I am working on the following problem:
Let $\alpha$ be an element of odd degree over $\mathbb{Q}$. Prove that $\alpha$ is in the field $\mathbb{Q}(\beta)$ generated over $\mathbb{Q}$ by $\beta = \alpha + \frac{1}{\alpha}$.
I'm not quite sure how to approach this one. If $\alpha$ is an element of odd degree over $\mathbb{Q}$, I know that the corresponding minimal polynomial of $\alpha$ over $\mathbb{Q}$ has odd degree, call it $n$. Then, since $\alpha$ is algebraic of degree $n$ over $\mathbb{Q}$, my idea was to show that $\beta$ is algebraic over $\mathbb{Q}$ of degree greater than $n$. Then, this would mean that $\mathbb{Q}(\alpha)$ is actually a subfield of $\mathbb{Q}(\beta)$, and so it would follow that $\alpha$ is contained in the field $\mathbb{Q}(\beta)$.
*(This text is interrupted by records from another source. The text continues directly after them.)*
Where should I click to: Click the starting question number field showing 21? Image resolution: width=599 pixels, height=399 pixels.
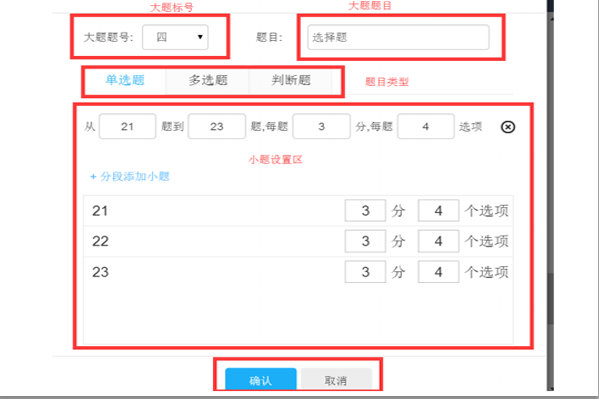[x=127, y=127]
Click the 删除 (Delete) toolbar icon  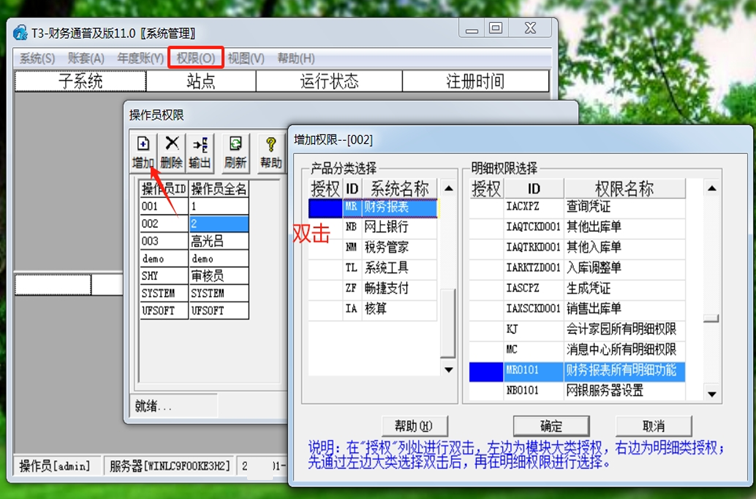point(172,151)
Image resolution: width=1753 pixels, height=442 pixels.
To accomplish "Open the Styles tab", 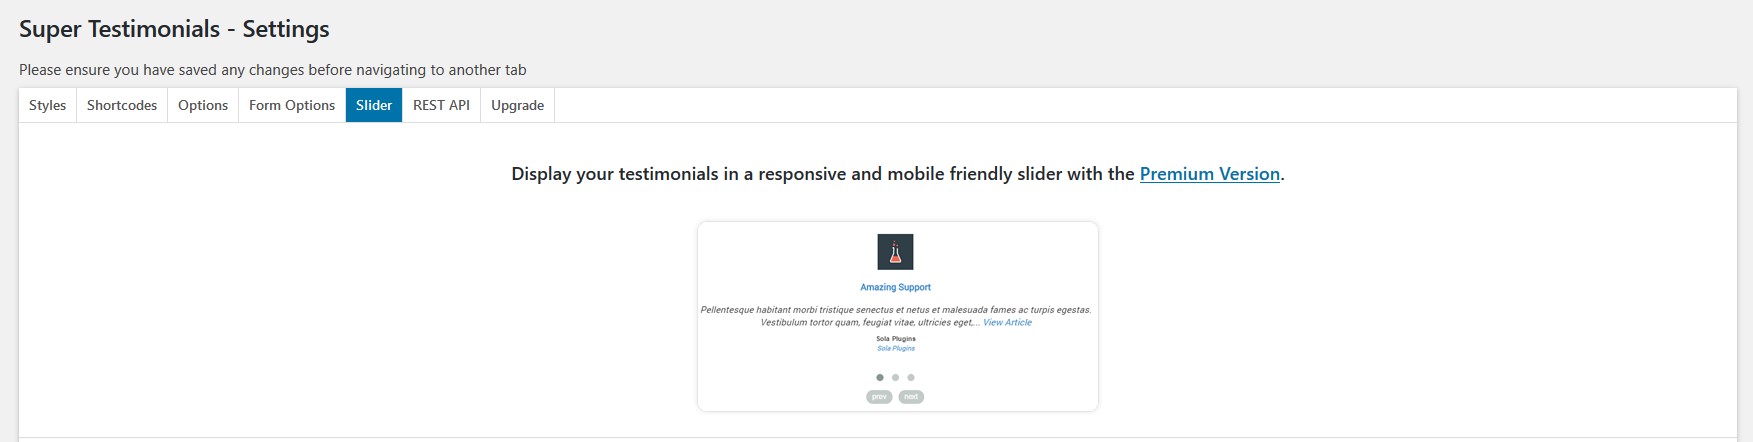I will [x=47, y=105].
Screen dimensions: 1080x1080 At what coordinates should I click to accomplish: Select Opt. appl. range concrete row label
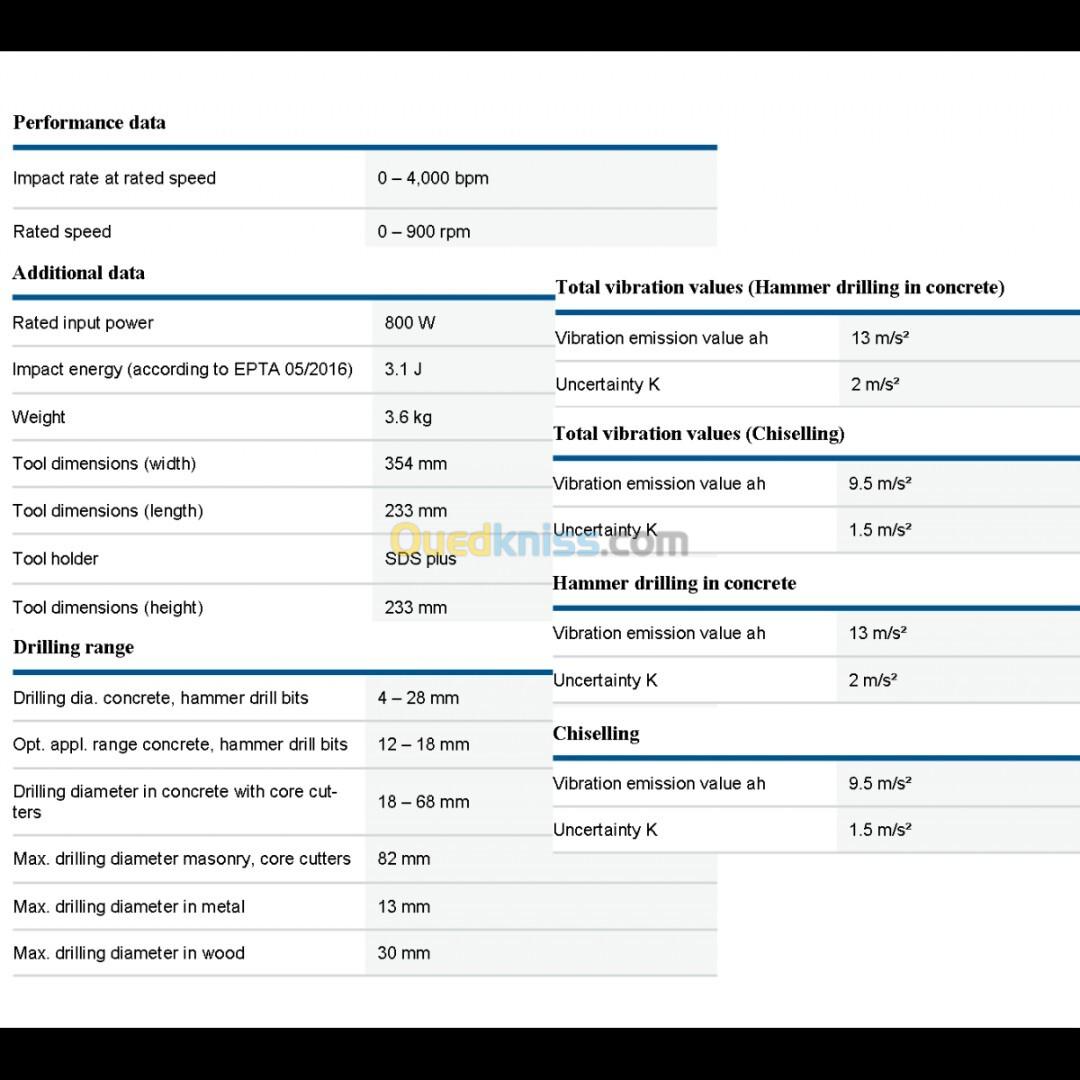[180, 745]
How can I show that $\beta$ is algebraic of degree greater than $n$ over $\mathbb{Q}$ ? Does this amount to exploiting the equation $\beta = \alpha + \frac{1}{\alpha}$ ? I don't automatically know that, for example, $\alpha^n = 0$, so I wasn't sure how to do this to prove what I want.
Thanks!
Hint: What are the possible values for the degree $[\mathbb{Q}(\alpha):\mathbb{Q}(\beta)]$ given that $\beta \alpha= \alpha^2 + 1$ ?